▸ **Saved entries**
——

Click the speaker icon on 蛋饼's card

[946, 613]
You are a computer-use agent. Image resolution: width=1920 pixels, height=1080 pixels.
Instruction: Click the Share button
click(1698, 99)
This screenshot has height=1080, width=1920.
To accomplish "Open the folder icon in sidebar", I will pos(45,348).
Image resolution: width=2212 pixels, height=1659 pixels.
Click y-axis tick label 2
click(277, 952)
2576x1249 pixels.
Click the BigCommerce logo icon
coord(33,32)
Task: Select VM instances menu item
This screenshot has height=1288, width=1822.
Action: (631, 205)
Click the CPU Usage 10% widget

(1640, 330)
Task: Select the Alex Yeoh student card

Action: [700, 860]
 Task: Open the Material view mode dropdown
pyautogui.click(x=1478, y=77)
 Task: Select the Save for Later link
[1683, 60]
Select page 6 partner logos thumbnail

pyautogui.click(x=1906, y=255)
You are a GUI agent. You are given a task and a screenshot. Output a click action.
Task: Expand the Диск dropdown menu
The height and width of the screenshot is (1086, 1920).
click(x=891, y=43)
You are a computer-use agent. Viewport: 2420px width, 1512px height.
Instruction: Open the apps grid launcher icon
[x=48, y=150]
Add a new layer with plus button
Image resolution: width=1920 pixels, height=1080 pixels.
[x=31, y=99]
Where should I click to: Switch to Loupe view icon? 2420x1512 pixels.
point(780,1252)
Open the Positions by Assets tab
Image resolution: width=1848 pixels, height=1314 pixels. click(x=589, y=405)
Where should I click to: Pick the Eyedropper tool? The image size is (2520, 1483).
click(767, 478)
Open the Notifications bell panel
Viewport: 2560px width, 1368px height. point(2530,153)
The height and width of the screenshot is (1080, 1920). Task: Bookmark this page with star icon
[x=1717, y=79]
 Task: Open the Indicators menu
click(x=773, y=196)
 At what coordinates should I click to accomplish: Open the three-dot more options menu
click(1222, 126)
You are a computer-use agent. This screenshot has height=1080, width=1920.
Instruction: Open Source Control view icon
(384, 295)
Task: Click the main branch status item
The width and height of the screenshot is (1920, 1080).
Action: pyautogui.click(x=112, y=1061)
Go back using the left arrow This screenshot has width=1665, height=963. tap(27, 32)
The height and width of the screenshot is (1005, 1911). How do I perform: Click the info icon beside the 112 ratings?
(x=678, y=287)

——

▸ **Activity**
In full and without alteration, copy the entries.

▸ **Response area**
Click the speaker icon on 蛋饼's card

[946, 613]
You are a computer-use agent. Image resolution: width=1920 pixels, height=1080 pixels.
Instruction: Click the Share button
click(1698, 99)
This screenshot has height=1080, width=1920.
To accomplish "Open the folder icon in sidebar", I will pos(45,348).
Image resolution: width=2212 pixels, height=1659 pixels.
Click y-axis tick label 2
click(277, 952)
2576x1249 pixels.
Click the BigCommerce logo icon
coord(33,32)
Task: Select VM instances menu item
This screenshot has height=1288, width=1822.
Action: (631, 205)
Click the CPU Usage 10% widget

(1640, 330)
Task: Select the Alex Yeoh student card

Action: [700, 860]
 Task: Open the Material view mode dropdown
pyautogui.click(x=1478, y=77)
 Task: Select the Save for Later link
[1683, 60]
Select page 6 partner logos thumbnail

pyautogui.click(x=1906, y=255)
You are a GUI agent. You are given a task and a screenshot. Output a click action.
Task: Expand the Диск dropdown menu
The height and width of the screenshot is (1086, 1920).
click(x=891, y=43)
You are a computer-use agent. Viewport: 2420px width, 1512px height.
Instruction: Open the apps grid launcher icon
[x=48, y=150]
Add a new layer with plus button
Image resolution: width=1920 pixels, height=1080 pixels.
[x=31, y=99]
Where should I click to: Switch to Loupe view icon? 2420x1512 pixels.
point(780,1252)
Open the Positions by Assets tab
Image resolution: width=1848 pixels, height=1314 pixels. click(x=589, y=405)
Where should I click to: Pick the Eyedropper tool? The image size is (2520, 1483).
click(767, 478)
Open the Notifications bell panel
Viewport: 2560px width, 1368px height. point(2530,153)
The height and width of the screenshot is (1080, 1920). Task: Bookmark this page with star icon
[x=1717, y=79]
 Task: Open the Indicators menu
click(x=773, y=196)
 At what coordinates should I click to accomplish: Open the three-dot more options menu
click(1222, 126)
You are a computer-use agent. This screenshot has height=1080, width=1920.
Instruction: Open Source Control view icon
(384, 295)
Task: Click the main branch status item
The width and height of the screenshot is (1920, 1080).
Action: pyautogui.click(x=112, y=1061)
Go back using the left arrow This screenshot has width=1665, height=963. tap(27, 32)
The height and width of the screenshot is (1005, 1911). How do I perform: Click the info icon beside the 112 ratings?
(x=678, y=287)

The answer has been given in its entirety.